“Jay-Z brought by the tape, the cassette tape of ‘Reasonable Doubt’ and he sat in my house, he turned the chair around, and he said ‘Doug, tell me the truth, do you think this is gonna pop?’” Doug remembered. “I played it and I went through every record and I said, ‘Yeah, this is something new. You’re getting ready to do something with this.’ He said, ‘You sure? You really sure?’ I said, 'Yeah.'"
Like Basquiat himself, Hov was never known to conform to the procedural suppositions of what breaking into the industry looked like. “[JAY-Z] didn’t come from the traditional label. He put together some money with his boys and they let it out themselves. Cause the label didn’t believe in what he had,” noted Doug. “He came to my house with Big Daddy Kane. We was in there. Kane was waiting outside.”
In a full circle moment, the beatbox virtuoso recently ran into the “Hard Knock Life” MC and the two reminisced on that meeting from nearly 30 years ago, and spoke on how the game has changed since then.

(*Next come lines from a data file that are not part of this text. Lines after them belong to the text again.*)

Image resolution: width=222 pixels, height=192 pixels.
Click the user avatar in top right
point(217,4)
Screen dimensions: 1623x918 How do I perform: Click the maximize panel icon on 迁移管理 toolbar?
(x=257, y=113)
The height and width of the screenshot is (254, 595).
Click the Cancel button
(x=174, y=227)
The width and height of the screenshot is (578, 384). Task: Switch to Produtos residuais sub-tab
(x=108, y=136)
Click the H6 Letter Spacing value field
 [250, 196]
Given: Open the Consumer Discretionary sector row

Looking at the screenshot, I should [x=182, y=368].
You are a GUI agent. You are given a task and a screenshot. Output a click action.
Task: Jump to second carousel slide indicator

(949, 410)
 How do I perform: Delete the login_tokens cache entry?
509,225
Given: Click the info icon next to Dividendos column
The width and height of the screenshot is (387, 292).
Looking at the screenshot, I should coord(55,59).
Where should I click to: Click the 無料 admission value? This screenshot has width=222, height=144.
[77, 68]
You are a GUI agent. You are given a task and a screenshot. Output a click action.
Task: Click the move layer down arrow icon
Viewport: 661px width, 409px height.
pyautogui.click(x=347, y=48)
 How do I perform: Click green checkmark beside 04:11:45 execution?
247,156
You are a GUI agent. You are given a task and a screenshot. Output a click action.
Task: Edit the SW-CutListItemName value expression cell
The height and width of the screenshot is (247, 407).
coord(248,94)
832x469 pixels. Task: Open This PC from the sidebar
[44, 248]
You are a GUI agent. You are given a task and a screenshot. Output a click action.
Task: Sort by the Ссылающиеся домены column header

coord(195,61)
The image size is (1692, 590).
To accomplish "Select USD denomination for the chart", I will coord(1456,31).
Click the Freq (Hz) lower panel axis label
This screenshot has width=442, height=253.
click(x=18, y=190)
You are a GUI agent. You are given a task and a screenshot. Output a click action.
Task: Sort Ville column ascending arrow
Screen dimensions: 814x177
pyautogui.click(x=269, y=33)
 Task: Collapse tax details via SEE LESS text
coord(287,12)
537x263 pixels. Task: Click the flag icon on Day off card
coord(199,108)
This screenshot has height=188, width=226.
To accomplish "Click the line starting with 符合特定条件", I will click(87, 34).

“Not too long ago, around Grammy time, I’d seen him at the [Beyonce] show and he said, ‘I don’t know if I like Hip-Hop like I used to. It seems like it’s something different about it,’” said Doug. “I said to him, ‘you remember that time when you came by and that tape was there?’ He said ‘That’s what I’m talking about, what’s missing?’ What’s missing in it is people being honest and taking a chance, or taking responsibility in what you say. When you take responsibility you have the ability to respond.”